Так большую часть дня и дремлю. То поесть, то поспать. Вынужденный, блть, санаторий. После обеда я даже сажусь и играю с дедом-соседом в шашки.
И лишь часов в пять вспоминаю, что обещал Кате вечером заехать.
Набираю ей и поясняю ситуацию. Катя советует мне сменить больницу на частную клинику, волнуется, что я не успею оклематься к пятнице, потому что мы вместе собирались на форум. Ну и желает скорее поправляться.
Признаться, после разговора остаётся какой-то осадок.

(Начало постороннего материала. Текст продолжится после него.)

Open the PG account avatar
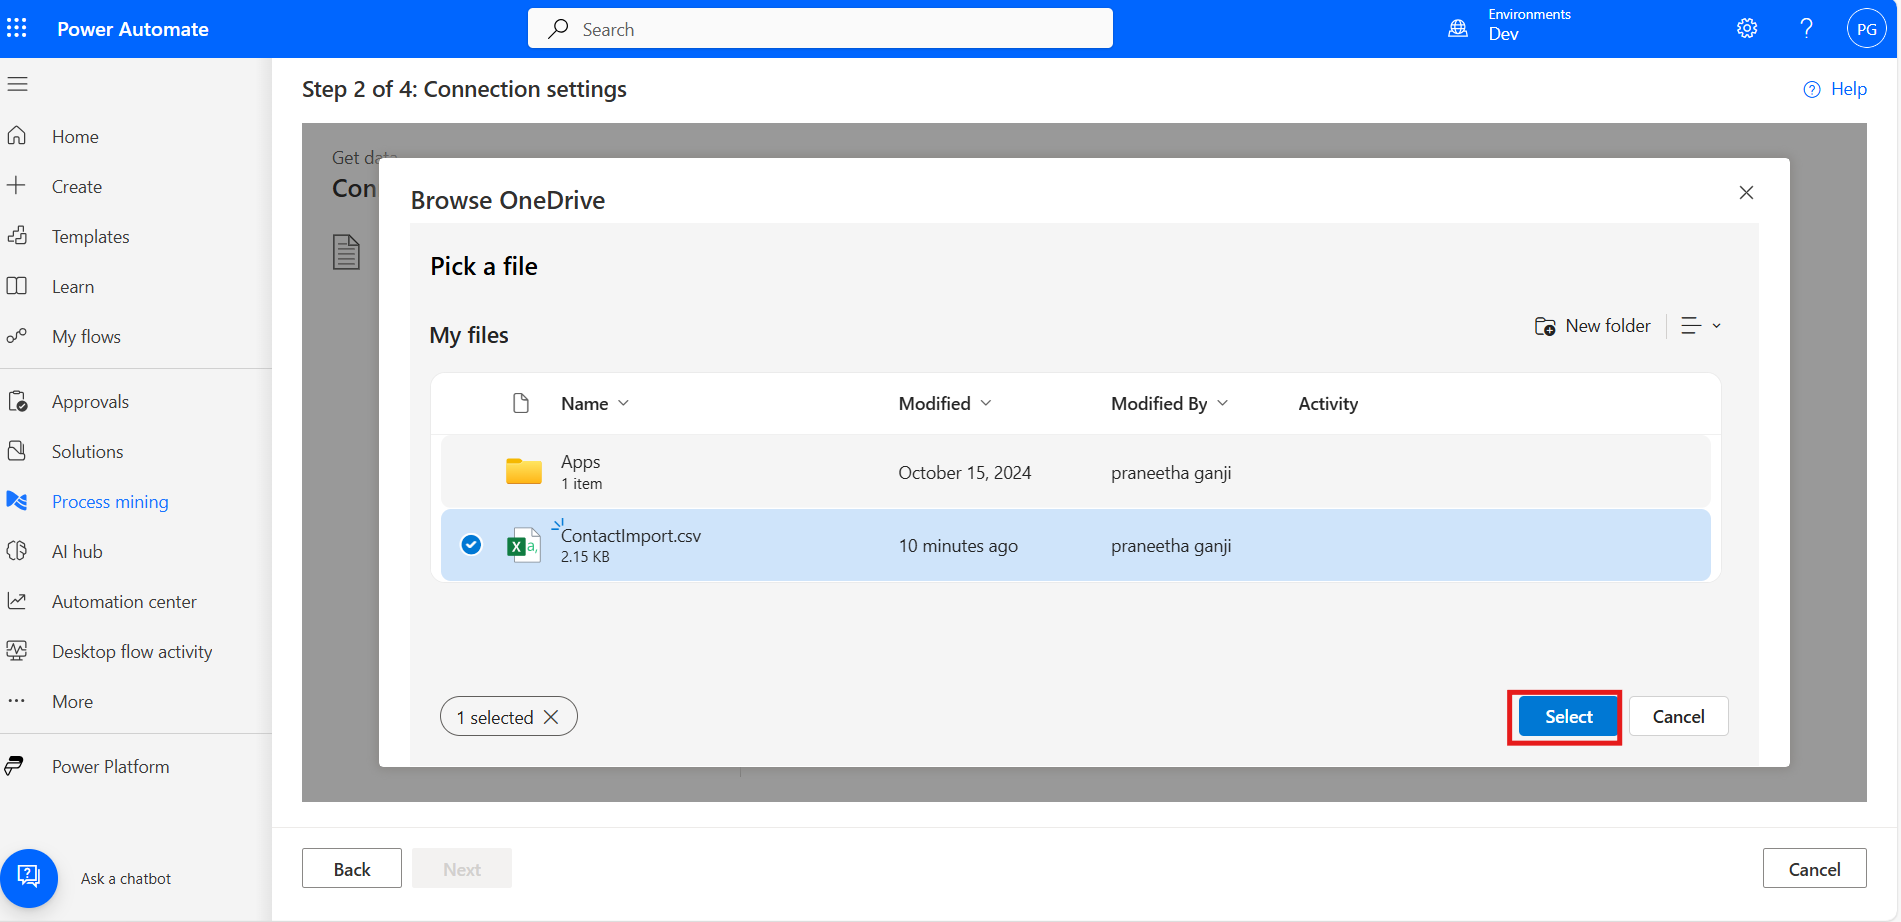 (1865, 29)
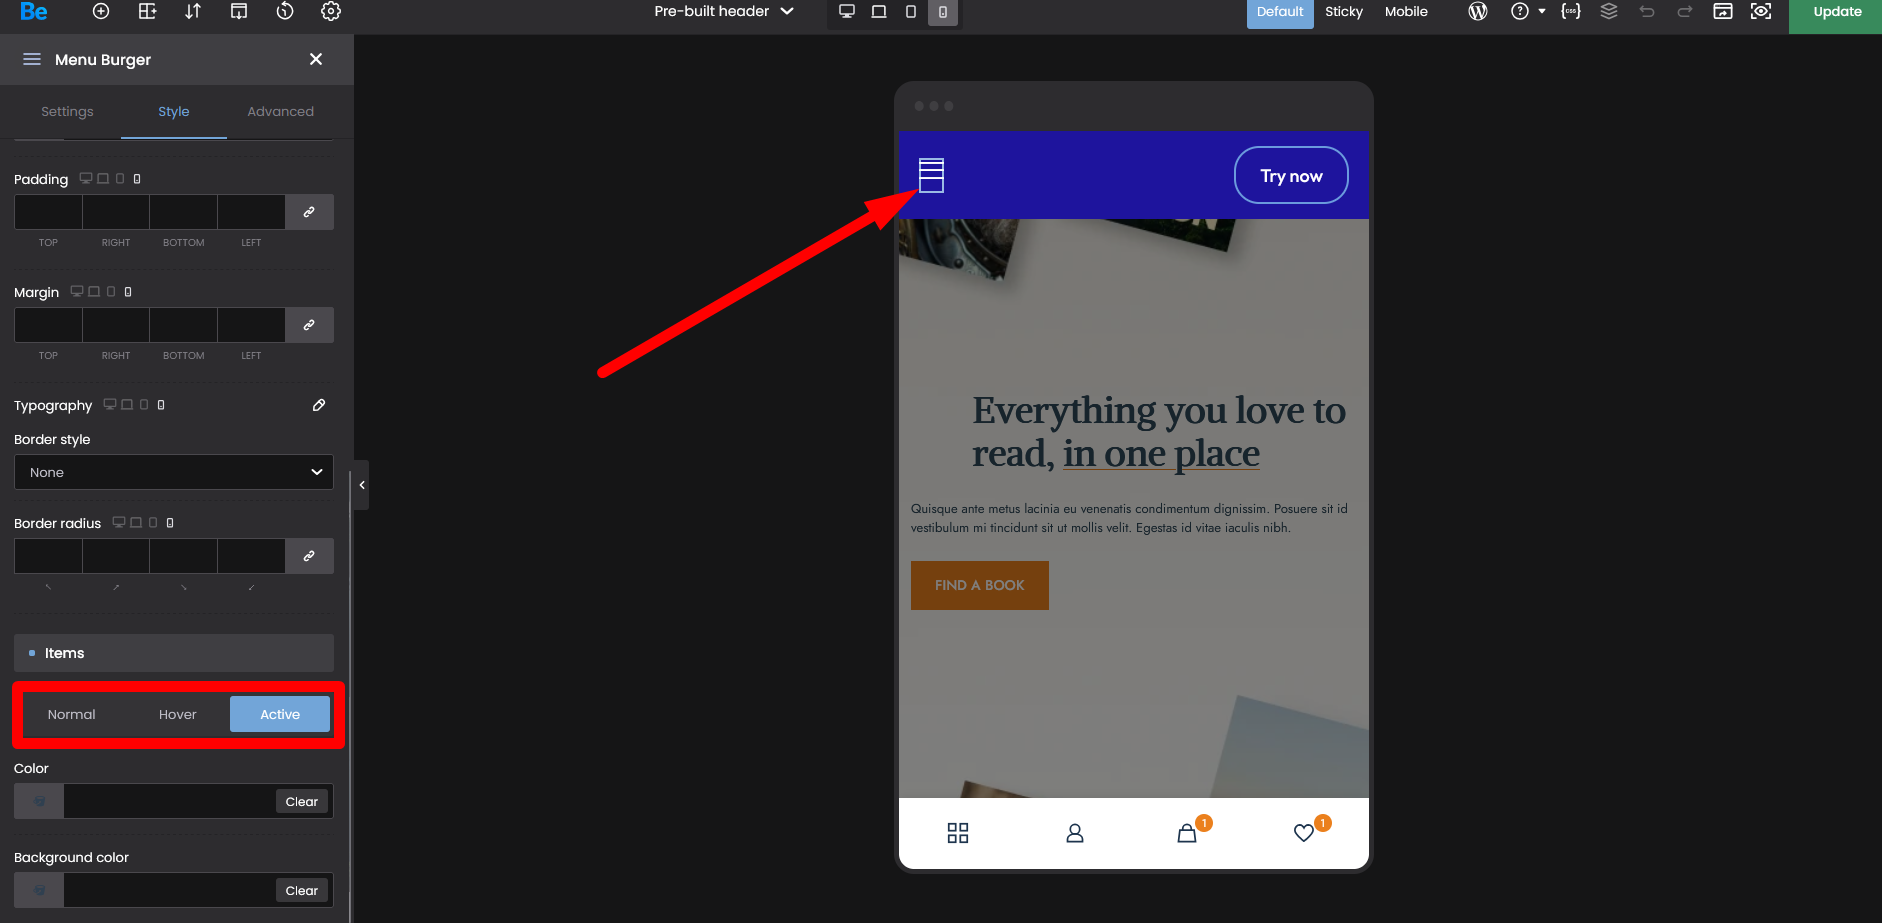The width and height of the screenshot is (1882, 923).
Task: Switch to the Advanced tab
Action: click(x=280, y=112)
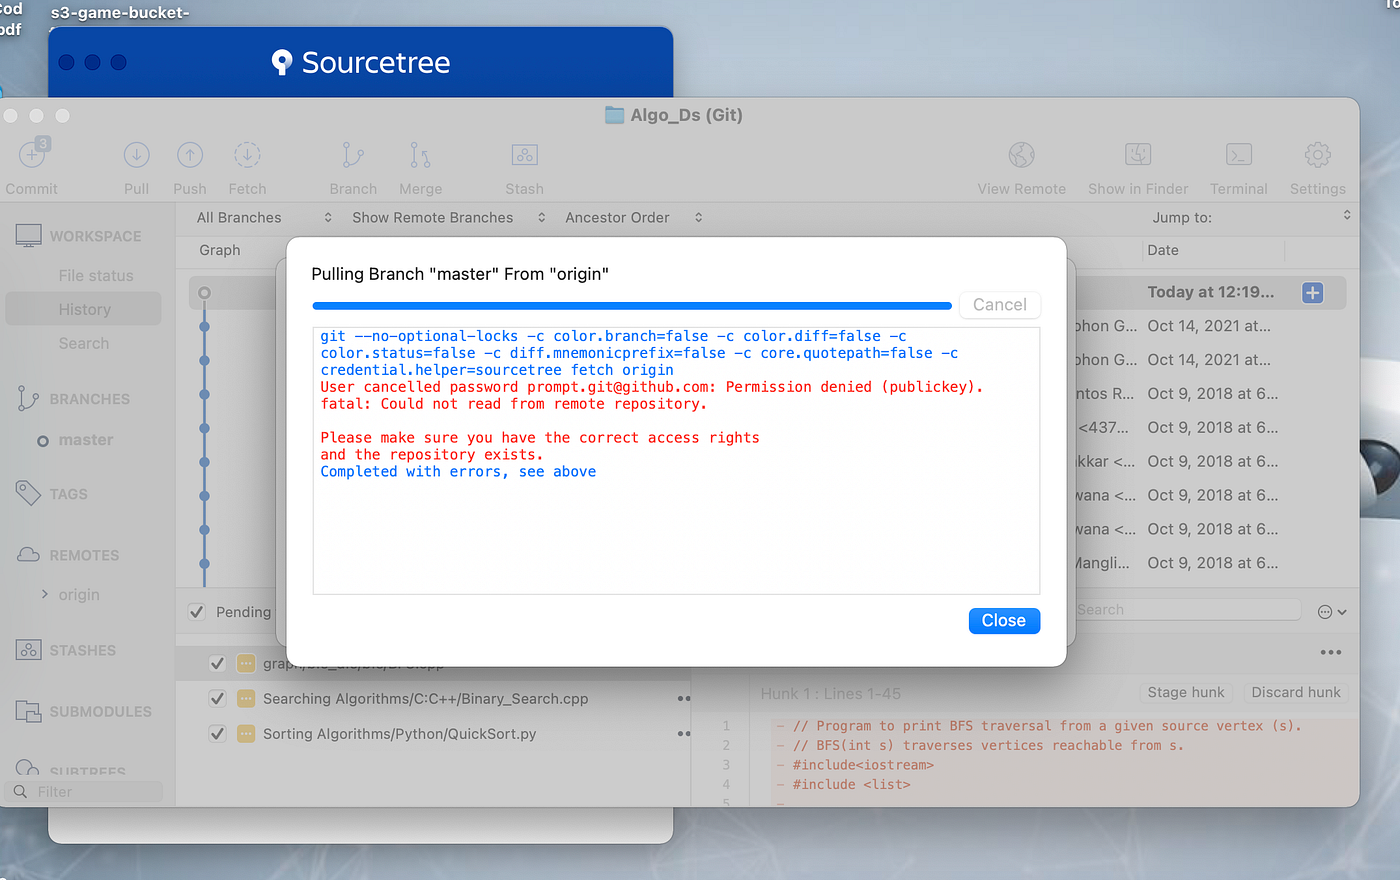The image size is (1400, 880).
Task: Deselect the QuickSort.py checkbox
Action: 217,733
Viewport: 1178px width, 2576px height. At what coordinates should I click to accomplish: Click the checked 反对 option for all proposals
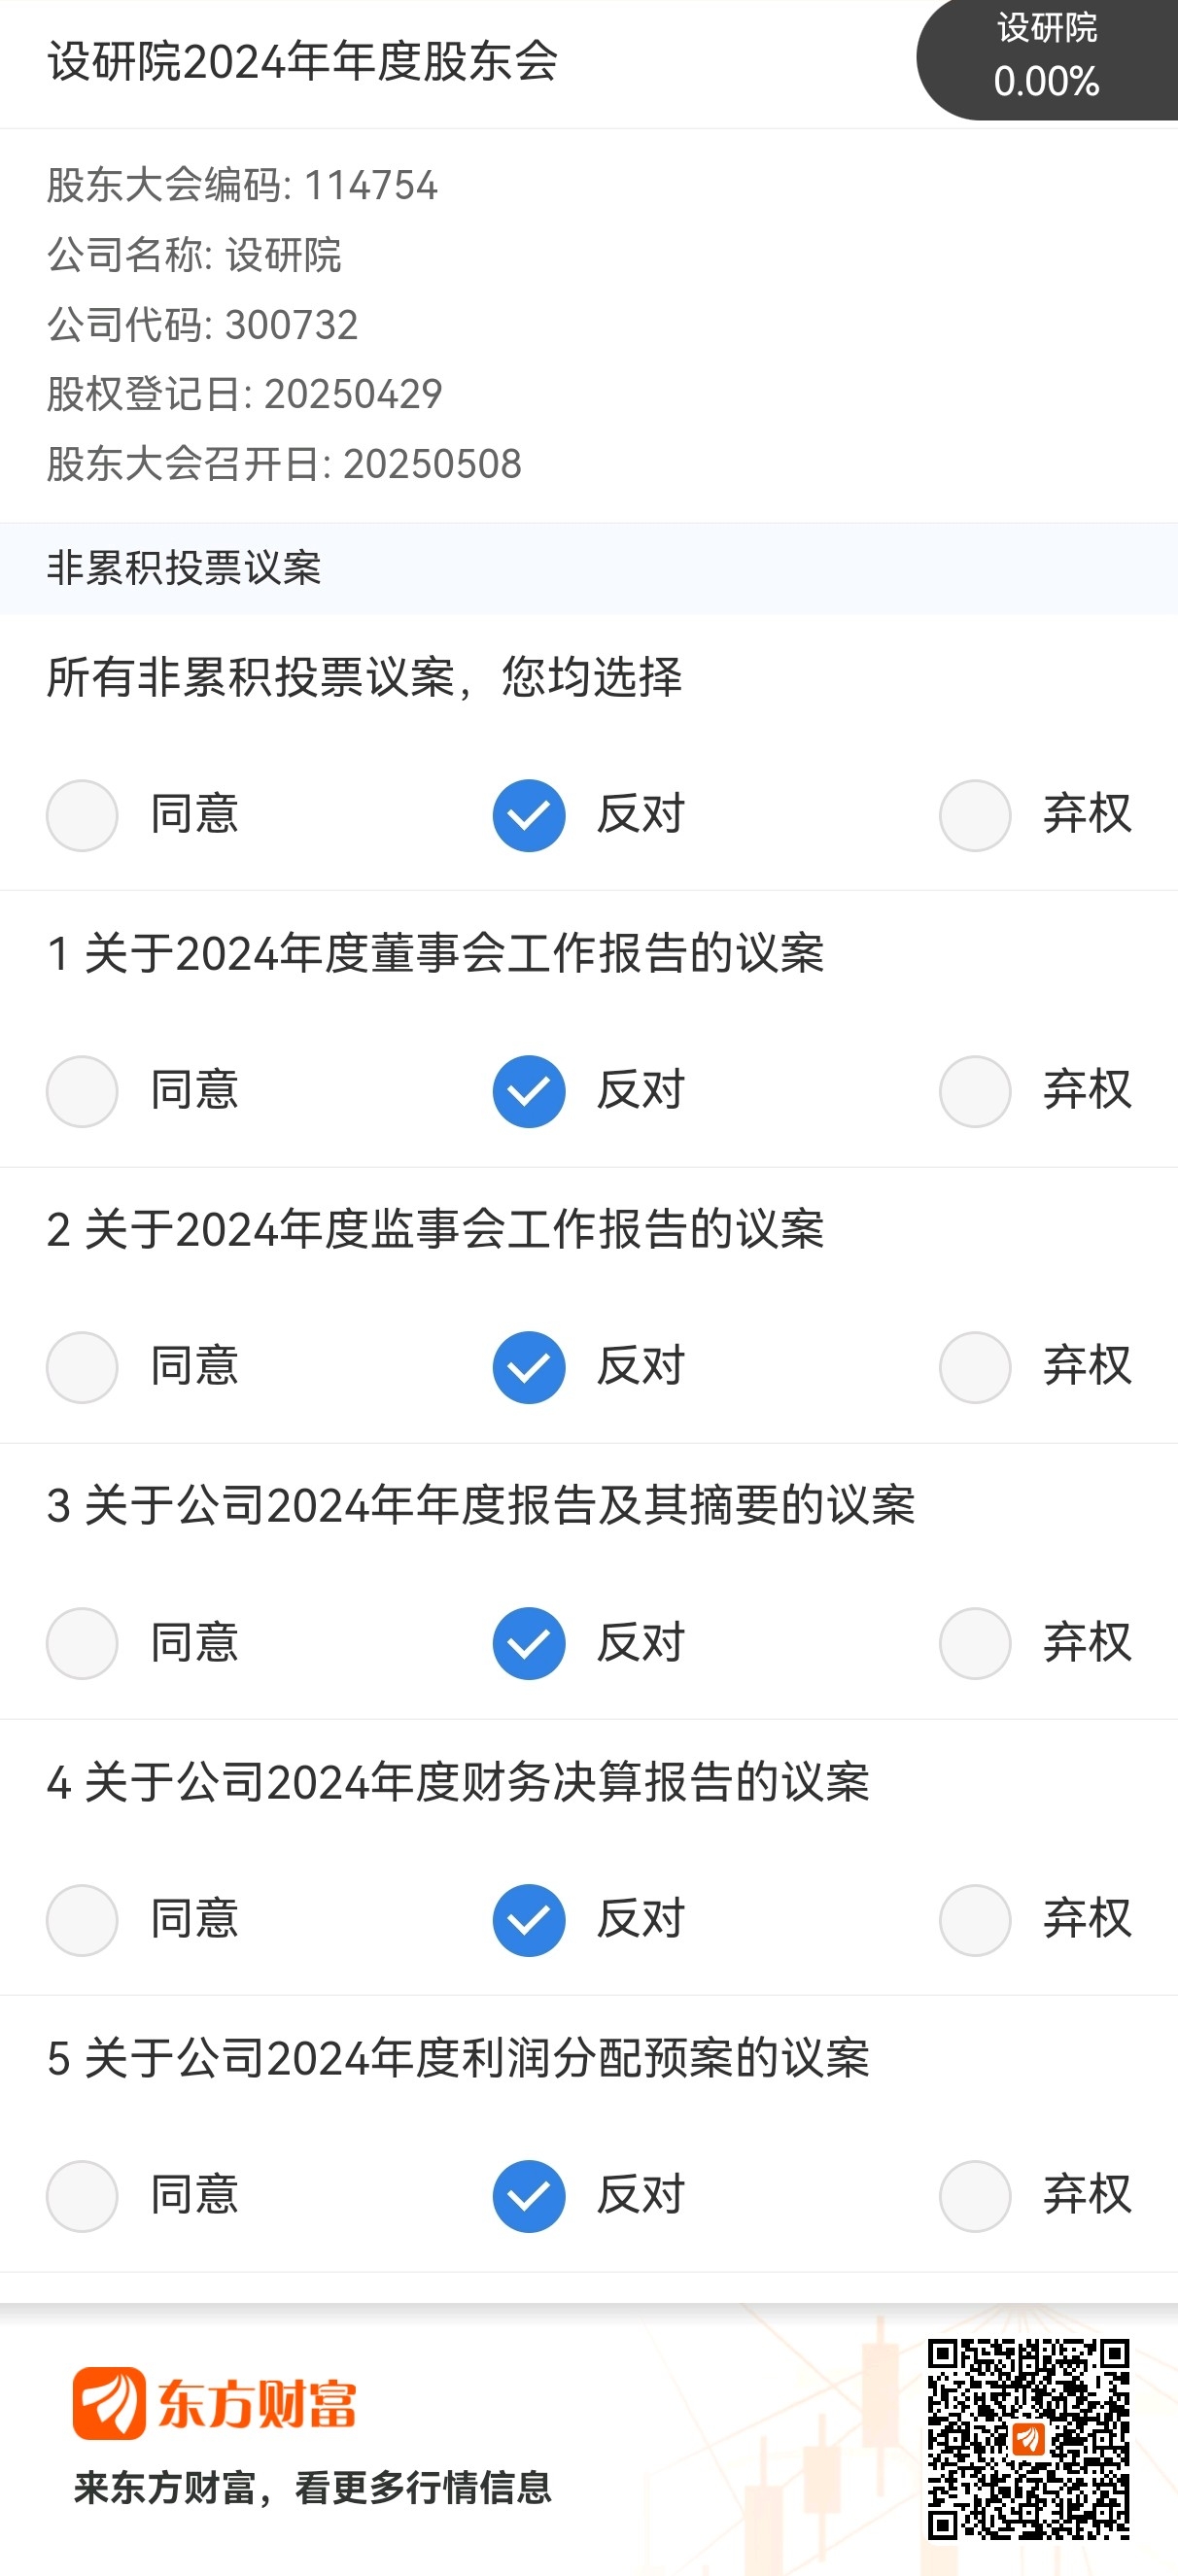pyautogui.click(x=529, y=815)
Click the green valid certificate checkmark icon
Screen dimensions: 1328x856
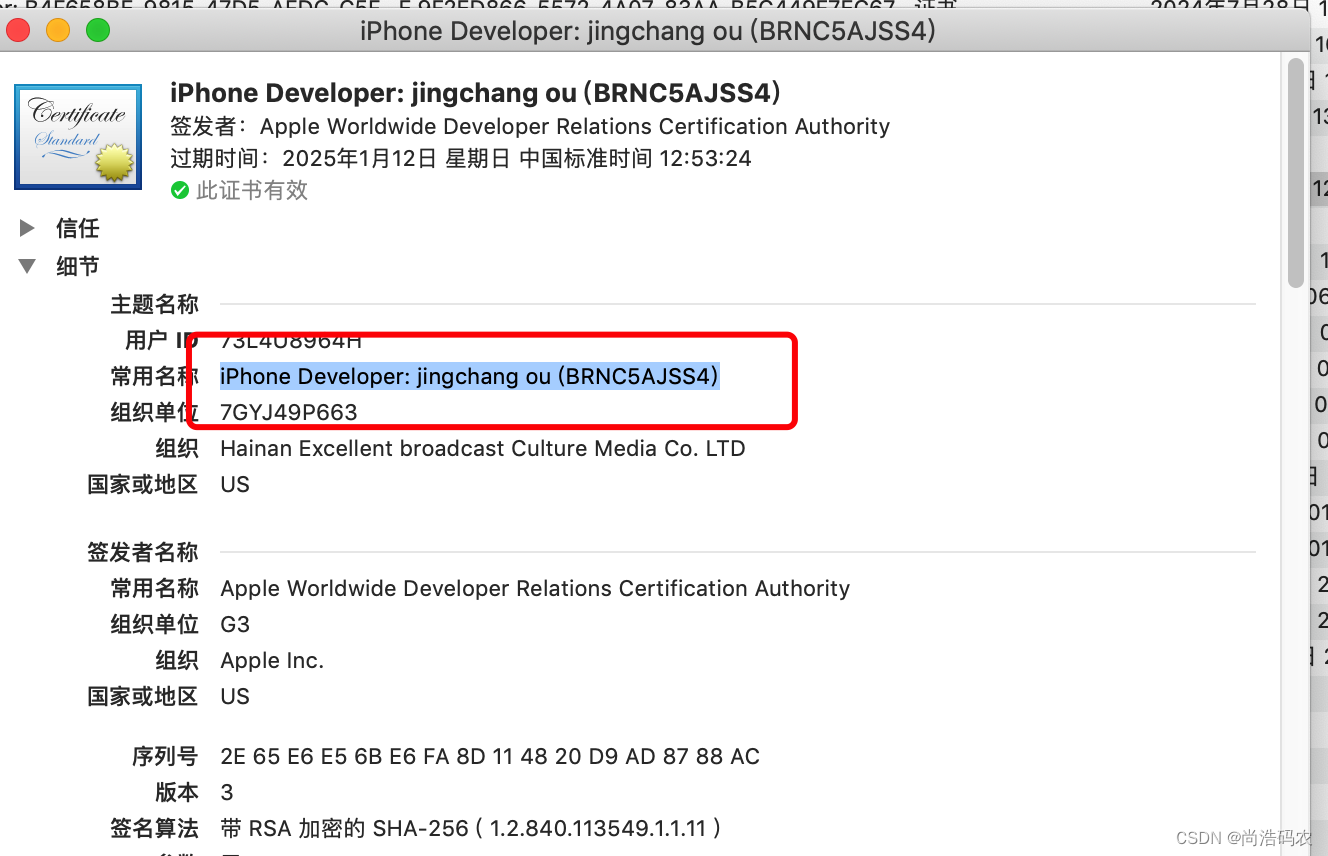pyautogui.click(x=181, y=190)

Не то чтобы мы с Катей были не разлей вода, но мне, наверное, было бы приятно, прояви она чуть больше беспокойства.
Или это я такой капризный просто стал? Совсем уж разнежился и разбаловался.
— Герман Васильевич, — минут через сорок меня будит медсестра, тронув за плечо. — К вам тут пришли.
— Женщина? — поднимаю бровь, удивляясь, что Катерина всё же нашла для меня минуту в своём плотном графике.
— Ну до женщины, как мне кажется, ей ещё далековато, — усмехается. — Но рвётся к вам так, будто от этого зависит её жизнь. Я бы одумала, что дочка, но она по имени вас…
Договорить она не успевает, потому что в дверях появляется Женя. Бледная, а на щеках румянец яркими пятнами горит. А в глазах… так просто и не перечислить… Столько волнения, страха, переживания. И всё обо мне.
У меня у самого дыхание перехватывает. В груди будто фейерверк взрывается, когда она так смотрит. Кровь начинает быстрее по венам течь, нагревается. Никто и никогда так не смотрел на меня. Ни жена, ни дочь, ни Катя.
И это не может не вызвать ответной реакции. Не пробивать все те слои, что я выстроил из логики. Резко, будто стрелой. А там всё и само обрушивается, стоит этой бреши появиться.